___ Dataset records ___
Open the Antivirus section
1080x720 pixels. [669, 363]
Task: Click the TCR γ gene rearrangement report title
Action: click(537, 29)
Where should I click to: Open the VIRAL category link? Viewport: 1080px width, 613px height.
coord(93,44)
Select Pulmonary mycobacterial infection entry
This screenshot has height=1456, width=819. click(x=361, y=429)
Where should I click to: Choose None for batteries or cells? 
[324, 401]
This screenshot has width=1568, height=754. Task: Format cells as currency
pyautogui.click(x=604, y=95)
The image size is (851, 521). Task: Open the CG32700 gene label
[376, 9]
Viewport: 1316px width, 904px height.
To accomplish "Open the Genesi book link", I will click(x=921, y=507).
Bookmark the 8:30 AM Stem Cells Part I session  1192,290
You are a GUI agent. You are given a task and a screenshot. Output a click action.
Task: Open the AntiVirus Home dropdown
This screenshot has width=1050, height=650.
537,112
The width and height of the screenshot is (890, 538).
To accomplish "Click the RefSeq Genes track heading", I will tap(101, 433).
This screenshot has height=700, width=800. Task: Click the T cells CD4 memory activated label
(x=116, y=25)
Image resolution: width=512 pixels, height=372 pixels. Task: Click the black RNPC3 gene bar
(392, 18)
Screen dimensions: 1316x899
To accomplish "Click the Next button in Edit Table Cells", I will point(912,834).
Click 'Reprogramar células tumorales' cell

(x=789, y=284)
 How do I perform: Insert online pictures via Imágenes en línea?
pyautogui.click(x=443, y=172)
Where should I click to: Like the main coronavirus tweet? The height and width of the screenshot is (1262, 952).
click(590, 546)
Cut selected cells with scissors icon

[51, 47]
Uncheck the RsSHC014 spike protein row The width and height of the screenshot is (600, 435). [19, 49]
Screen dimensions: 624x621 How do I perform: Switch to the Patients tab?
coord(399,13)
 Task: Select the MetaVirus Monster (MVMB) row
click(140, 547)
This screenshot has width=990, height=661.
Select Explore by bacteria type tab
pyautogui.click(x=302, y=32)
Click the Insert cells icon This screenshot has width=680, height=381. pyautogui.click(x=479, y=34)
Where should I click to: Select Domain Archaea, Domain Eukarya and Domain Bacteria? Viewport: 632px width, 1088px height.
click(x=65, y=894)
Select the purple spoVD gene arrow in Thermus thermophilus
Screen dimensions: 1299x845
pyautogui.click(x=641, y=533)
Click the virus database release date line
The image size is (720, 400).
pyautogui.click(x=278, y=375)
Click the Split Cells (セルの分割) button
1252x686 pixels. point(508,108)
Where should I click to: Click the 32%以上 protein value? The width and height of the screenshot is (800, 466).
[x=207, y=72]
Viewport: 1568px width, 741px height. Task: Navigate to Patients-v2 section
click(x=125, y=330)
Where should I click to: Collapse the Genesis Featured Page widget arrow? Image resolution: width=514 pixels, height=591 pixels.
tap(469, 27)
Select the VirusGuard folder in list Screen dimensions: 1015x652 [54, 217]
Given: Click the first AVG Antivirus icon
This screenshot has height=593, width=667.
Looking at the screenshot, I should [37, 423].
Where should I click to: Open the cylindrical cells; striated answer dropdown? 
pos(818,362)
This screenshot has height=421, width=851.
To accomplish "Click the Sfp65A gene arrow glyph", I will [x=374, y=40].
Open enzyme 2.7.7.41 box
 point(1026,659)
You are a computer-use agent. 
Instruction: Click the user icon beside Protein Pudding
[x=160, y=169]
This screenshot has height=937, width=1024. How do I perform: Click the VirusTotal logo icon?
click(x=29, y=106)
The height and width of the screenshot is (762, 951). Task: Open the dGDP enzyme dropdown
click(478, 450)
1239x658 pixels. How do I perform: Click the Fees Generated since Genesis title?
___
• [Your objective] Restate the records above exactly.

• [Answer section]
Open the Antivirus section
1080x720 pixels. [669, 363]
Task: Click the TCR γ gene rearrangement report title
Action: click(537, 29)
Where should I click to: Open the VIRAL category link? Viewport: 1080px width, 613px height.
coord(93,44)
Select Pulmonary mycobacterial infection entry
This screenshot has height=1456, width=819. click(x=361, y=429)
Where should I click to: Choose None for batteries or cells? 
[324, 401]
This screenshot has width=1568, height=754. Task: Format cells as currency
pyautogui.click(x=604, y=95)
The image size is (851, 521). Task: Open the CG32700 gene label
[376, 9]
Viewport: 1316px width, 904px height.
To accomplish "Open the Genesi book link", I will click(x=921, y=507).
Bookmark the 8:30 AM Stem Cells Part I session  1192,290
You are a GUI agent. You are given a task and a screenshot. Output a click action.
Task: Open the AntiVirus Home dropdown
This screenshot has width=1050, height=650.
537,112
The width and height of the screenshot is (890, 538).
To accomplish "Click the RefSeq Genes track heading", I will tap(101, 433).
This screenshot has height=700, width=800. Task: Click the T cells CD4 memory activated label
(x=116, y=25)
Image resolution: width=512 pixels, height=372 pixels. Task: Click the black RNPC3 gene bar
(392, 18)
Screen dimensions: 1316x899
To accomplish "Click the Next button in Edit Table Cells", I will point(912,834).
Click 'Reprogramar células tumorales' cell

(x=789, y=284)
 How do I perform: Insert online pictures via Imágenes en línea?
pyautogui.click(x=443, y=172)
Where should I click to: Like the main coronavirus tweet? The height and width of the screenshot is (1262, 952).
click(590, 546)
Cut selected cells with scissors icon

[51, 47]
Uncheck the RsSHC014 spike protein row The width and height of the screenshot is (600, 435). [19, 49]
Screen dimensions: 624x621 How do I perform: Switch to the Patients tab?
coord(399,13)
 Task: Select the MetaVirus Monster (MVMB) row
click(140, 547)
This screenshot has width=990, height=661.
Select Explore by bacteria type tab
pyautogui.click(x=302, y=32)
Click the Insert cells icon This screenshot has width=680, height=381. pyautogui.click(x=479, y=34)
Where should I click to: Select Domain Archaea, Domain Eukarya and Domain Bacteria? Viewport: 632px width, 1088px height.
click(x=65, y=894)
Select the purple spoVD gene arrow in Thermus thermophilus
Screen dimensions: 1299x845
pyautogui.click(x=641, y=533)
Click the virus database release date line
The image size is (720, 400).
pyautogui.click(x=278, y=375)
Click the Split Cells (セルの分割) button
1252x686 pixels. point(508,108)
Where should I click to: Click the 32%以上 protein value? The width and height of the screenshot is (800, 466).
[x=207, y=72]
Viewport: 1568px width, 741px height. Task: Navigate to Patients-v2 section
click(x=125, y=330)
Where should I click to: Collapse the Genesis Featured Page widget arrow? Image resolution: width=514 pixels, height=591 pixels.
tap(469, 27)
Select the VirusGuard folder in list Screen dimensions: 1015x652 [54, 217]
Given: Click the first AVG Antivirus icon
This screenshot has height=593, width=667.
Looking at the screenshot, I should [37, 423].
Where should I click to: Open the cylindrical cells; striated answer dropdown? 
pos(818,362)
This screenshot has height=421, width=851.
To accomplish "Click the Sfp65A gene arrow glyph", I will [x=374, y=40].
Open enzyme 2.7.7.41 box
 point(1026,659)
You are a computer-use agent. 
Instruction: Click the user icon beside Protein Pudding
[x=160, y=169]
This screenshot has height=937, width=1024. How do I perform: Click the VirusTotal logo icon?
click(x=29, y=106)
The height and width of the screenshot is (762, 951). Task: Open the dGDP enzyme dropdown
click(478, 450)
1239x658 pixels. How do I perform: Click the Fees Generated since Genesis title?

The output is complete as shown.